### YOUR OBJECTIVE
Range to reproduce from the entries below: the line with "You are a GUI", the line with "The width and", and every line in between. Give them exactly and give nothing else.

### EXCERPTED DATA
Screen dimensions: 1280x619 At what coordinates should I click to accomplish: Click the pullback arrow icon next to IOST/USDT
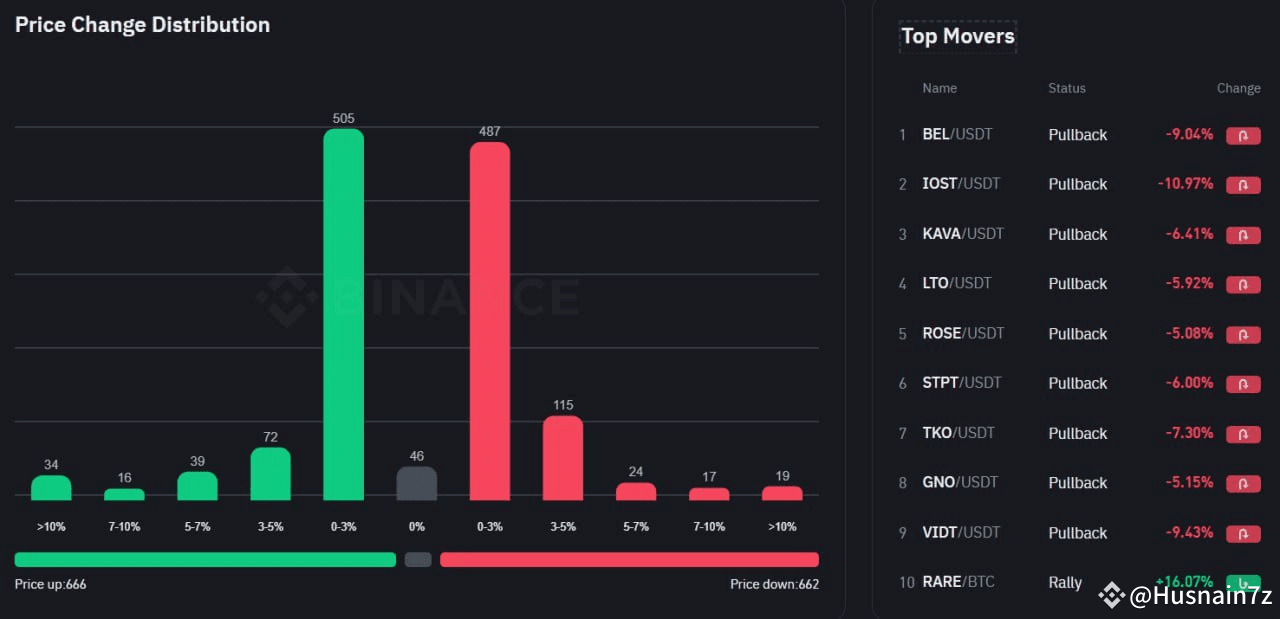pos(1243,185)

* * *

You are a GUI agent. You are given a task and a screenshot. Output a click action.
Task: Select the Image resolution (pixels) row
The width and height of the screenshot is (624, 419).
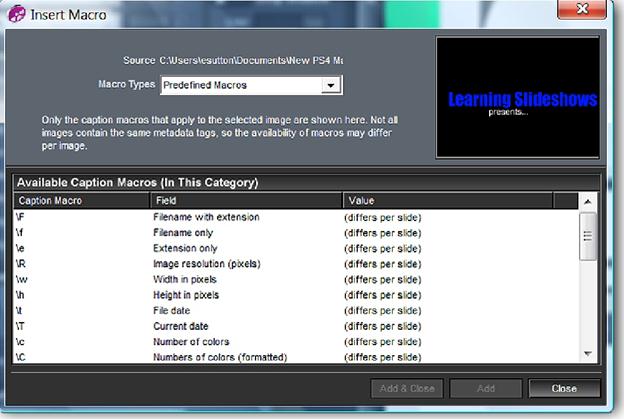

### YOUR RESPONSE
You are a GUI agent. You are given a task and a screenshot. Output a click action.
Task: Select the Image resolution (pixels) row
The width and height of the screenshot is (624, 419).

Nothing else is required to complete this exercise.